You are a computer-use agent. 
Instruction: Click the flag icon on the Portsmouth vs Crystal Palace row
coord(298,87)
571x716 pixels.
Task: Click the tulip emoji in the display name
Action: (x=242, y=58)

▶ [What is asked]:
Output every one of the items above again, word for word, without changing anything.

▶ [Solved exercise]:
You are a computer-use agent. 
Instruction: Click the flag icon on the Portsmouth vs Crystal Palace row
coord(298,87)
571x716 pixels.
Task: Click the tulip emoji in the display name
Action: (x=242, y=58)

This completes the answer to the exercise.